Exercise: In full and without alteration, print the entries that follow.

═════ Records for processing

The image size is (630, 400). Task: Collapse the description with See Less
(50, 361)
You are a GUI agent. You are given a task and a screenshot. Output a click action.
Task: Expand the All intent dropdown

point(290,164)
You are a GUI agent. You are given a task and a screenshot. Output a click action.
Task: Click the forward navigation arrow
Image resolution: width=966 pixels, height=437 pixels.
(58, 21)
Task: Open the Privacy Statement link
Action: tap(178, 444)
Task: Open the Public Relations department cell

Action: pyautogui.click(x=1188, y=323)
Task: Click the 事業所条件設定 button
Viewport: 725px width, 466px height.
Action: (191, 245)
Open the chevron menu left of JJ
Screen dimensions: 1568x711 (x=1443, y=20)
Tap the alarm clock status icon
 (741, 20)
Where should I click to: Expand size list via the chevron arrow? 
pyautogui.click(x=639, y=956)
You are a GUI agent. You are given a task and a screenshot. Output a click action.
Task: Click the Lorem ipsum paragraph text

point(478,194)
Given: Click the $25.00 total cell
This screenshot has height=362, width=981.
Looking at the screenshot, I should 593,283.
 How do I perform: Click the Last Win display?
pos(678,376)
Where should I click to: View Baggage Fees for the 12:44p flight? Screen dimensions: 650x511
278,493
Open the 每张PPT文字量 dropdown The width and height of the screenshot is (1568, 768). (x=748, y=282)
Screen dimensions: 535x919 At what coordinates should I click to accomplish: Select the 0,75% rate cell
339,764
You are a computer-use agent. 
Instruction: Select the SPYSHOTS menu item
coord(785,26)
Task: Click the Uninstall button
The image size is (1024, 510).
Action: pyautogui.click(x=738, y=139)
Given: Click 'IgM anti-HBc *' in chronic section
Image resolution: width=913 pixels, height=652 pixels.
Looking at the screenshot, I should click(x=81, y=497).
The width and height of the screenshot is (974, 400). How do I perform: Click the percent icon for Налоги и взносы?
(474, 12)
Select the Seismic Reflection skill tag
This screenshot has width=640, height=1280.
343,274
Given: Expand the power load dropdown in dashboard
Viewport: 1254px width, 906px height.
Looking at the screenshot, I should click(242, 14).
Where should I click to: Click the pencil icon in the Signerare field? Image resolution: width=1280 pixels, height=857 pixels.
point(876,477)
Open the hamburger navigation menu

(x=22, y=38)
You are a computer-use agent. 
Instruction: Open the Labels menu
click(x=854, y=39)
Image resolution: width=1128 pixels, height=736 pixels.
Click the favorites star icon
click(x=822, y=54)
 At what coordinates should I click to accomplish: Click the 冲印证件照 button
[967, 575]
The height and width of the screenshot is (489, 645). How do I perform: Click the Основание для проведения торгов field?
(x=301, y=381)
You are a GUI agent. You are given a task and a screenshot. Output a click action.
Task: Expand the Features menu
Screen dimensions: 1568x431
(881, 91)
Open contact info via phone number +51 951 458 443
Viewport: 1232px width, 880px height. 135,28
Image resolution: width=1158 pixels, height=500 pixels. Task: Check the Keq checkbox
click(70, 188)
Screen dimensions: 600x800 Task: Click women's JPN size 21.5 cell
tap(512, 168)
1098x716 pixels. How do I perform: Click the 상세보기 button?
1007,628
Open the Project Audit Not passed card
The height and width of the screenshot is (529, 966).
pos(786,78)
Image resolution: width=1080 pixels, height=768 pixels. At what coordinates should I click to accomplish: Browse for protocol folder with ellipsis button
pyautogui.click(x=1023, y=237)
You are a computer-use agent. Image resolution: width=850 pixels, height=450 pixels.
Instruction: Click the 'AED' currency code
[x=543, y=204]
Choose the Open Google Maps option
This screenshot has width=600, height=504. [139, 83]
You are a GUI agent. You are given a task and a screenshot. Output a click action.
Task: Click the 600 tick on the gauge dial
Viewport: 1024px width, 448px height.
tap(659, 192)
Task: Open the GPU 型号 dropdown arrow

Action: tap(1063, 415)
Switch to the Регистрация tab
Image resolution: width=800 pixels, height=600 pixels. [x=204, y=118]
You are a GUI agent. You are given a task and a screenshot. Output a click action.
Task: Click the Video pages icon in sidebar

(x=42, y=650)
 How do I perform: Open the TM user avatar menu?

══════════

Result of the task:
The image size is (630, 400). Task: Collapse the description with See Less
(50, 361)
You are a GUI agent. You are given a task and a screenshot. Output a click action.
Task: Expand the All intent dropdown

point(290,164)
You are a GUI agent. You are given a task and a screenshot. Output a click action.
Task: Click the forward navigation arrow
Image resolution: width=966 pixels, height=437 pixels.
(58, 21)
Task: Open the Privacy Statement link
Action: tap(178, 444)
Task: Open the Public Relations department cell

Action: pyautogui.click(x=1188, y=323)
Task: Click the 事業所条件設定 button
Viewport: 725px width, 466px height.
Action: (191, 245)
Open the chevron menu left of JJ
Screen dimensions: 1568x711 (x=1443, y=20)
Tap the alarm clock status icon
 (741, 20)
Where should I click to: Expand size list via the chevron arrow? 
pyautogui.click(x=639, y=956)
You are a GUI agent. You are given a task and a screenshot. Output a click action.
Task: Click the Lorem ipsum paragraph text

point(478,194)
Given: Click the $25.00 total cell
This screenshot has height=362, width=981.
Looking at the screenshot, I should 593,283.
 How do I perform: Click the Last Win display?
pos(678,376)
Where should I click to: View Baggage Fees for the 12:44p flight? Screen dimensions: 650x511
278,493
Open the 每张PPT文字量 dropdown The width and height of the screenshot is (1568, 768). (x=748, y=282)
Screen dimensions: 535x919 At what coordinates should I click to accomplish: Select the 0,75% rate cell
339,764
You are a computer-use agent. 
Instruction: Select the SPYSHOTS menu item
coord(785,26)
Task: Click the Uninstall button
The image size is (1024, 510).
Action: pyautogui.click(x=738, y=139)
Given: Click 'IgM anti-HBc *' in chronic section
Image resolution: width=913 pixels, height=652 pixels.
Looking at the screenshot, I should click(x=81, y=497).
The width and height of the screenshot is (974, 400). How do I perform: Click the percent icon for Налоги и взносы?
(474, 12)
Select the Seismic Reflection skill tag
This screenshot has width=640, height=1280.
343,274
Given: Expand the power load dropdown in dashboard
Viewport: 1254px width, 906px height.
Looking at the screenshot, I should click(242, 14).
Where should I click to: Click the pencil icon in the Signerare field? Image resolution: width=1280 pixels, height=857 pixels.
point(876,477)
Open the hamburger navigation menu

(x=22, y=38)
You are a computer-use agent. 
Instruction: Open the Labels menu
click(x=854, y=39)
Image resolution: width=1128 pixels, height=736 pixels.
Click the favorites star icon
click(x=822, y=54)
 At what coordinates should I click to accomplish: Click the 冲印证件照 button
[967, 575]
The height and width of the screenshot is (489, 645). How do I perform: Click the Основание для проведения торгов field?
(x=301, y=381)
You are a GUI agent. You are given a task and a screenshot. Output a click action.
Task: Expand the Features menu
Screen dimensions: 1568x431
(881, 91)
Open contact info via phone number +51 951 458 443
Viewport: 1232px width, 880px height. 135,28
Image resolution: width=1158 pixels, height=500 pixels. Task: Check the Keq checkbox
click(70, 188)
Screen dimensions: 600x800 Task: Click women's JPN size 21.5 cell
tap(512, 168)
1098x716 pixels. How do I perform: Click the 상세보기 button?
1007,628
Open the Project Audit Not passed card
The height and width of the screenshot is (529, 966).
pos(786,78)
Image resolution: width=1080 pixels, height=768 pixels. At what coordinates should I click to accomplish: Browse for protocol folder with ellipsis button
pyautogui.click(x=1023, y=237)
You are a computer-use agent. Image resolution: width=850 pixels, height=450 pixels.
Instruction: Click the 'AED' currency code
[x=543, y=204]
Choose the Open Google Maps option
This screenshot has width=600, height=504. [139, 83]
You are a GUI agent. You are given a task and a screenshot. Output a click action.
Task: Click the 600 tick on the gauge dial
Viewport: 1024px width, 448px height.
tap(659, 192)
Task: Open the GPU 型号 dropdown arrow

Action: tap(1063, 415)
Switch to the Регистрация tab
Image resolution: width=800 pixels, height=600 pixels. [x=204, y=118]
You are a GUI agent. You are given a task and a screenshot. Output a click action.
Task: Click the Video pages icon in sidebar

(x=42, y=650)
 How do I perform: Open the TM user avatar menu?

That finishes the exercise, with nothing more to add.